[Lines of data]
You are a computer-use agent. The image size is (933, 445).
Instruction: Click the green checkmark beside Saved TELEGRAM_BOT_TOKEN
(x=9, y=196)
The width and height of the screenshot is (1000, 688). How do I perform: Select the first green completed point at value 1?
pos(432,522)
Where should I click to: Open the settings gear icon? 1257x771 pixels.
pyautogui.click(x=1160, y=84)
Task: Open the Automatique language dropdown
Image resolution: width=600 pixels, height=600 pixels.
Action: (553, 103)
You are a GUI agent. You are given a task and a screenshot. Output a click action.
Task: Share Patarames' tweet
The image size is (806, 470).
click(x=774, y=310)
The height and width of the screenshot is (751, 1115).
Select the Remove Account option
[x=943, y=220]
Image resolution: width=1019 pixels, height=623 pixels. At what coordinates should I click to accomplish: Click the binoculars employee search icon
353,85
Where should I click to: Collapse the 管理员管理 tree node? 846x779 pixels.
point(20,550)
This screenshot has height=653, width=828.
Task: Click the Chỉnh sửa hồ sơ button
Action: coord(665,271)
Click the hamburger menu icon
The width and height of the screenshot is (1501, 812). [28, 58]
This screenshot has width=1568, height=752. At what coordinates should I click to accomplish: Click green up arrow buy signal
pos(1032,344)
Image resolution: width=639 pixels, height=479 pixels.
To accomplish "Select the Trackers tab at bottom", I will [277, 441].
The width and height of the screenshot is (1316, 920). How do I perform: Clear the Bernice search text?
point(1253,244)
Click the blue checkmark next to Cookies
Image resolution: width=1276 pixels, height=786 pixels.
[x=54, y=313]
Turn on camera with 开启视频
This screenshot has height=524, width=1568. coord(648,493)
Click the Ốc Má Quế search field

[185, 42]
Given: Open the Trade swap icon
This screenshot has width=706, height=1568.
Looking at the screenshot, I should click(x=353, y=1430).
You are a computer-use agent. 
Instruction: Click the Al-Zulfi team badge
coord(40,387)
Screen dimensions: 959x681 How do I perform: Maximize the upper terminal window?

**Description of the task**. Please rewrite the lines above, beginning at the very first line and stopping after the line that contains "Action: (553, 103)". Increase every coordinate given as an answer by 40 and leave everything else as it is.

**Reply**.
You are a computer-use agent. The image size is (933, 445).
Instruction: Click the green checkmark beside Saved TELEGRAM_BOT_TOKEN
(x=49, y=236)
The width and height of the screenshot is (1000, 688). How do I perform: Select the first green completed point at value 1?
pos(472,562)
Where should I click to: Open the settings gear icon? 1257x771 pixels.
pyautogui.click(x=1200, y=124)
Task: Open the Automatique language dropdown
Image resolution: width=600 pixels, height=600 pixels.
Action: (593, 143)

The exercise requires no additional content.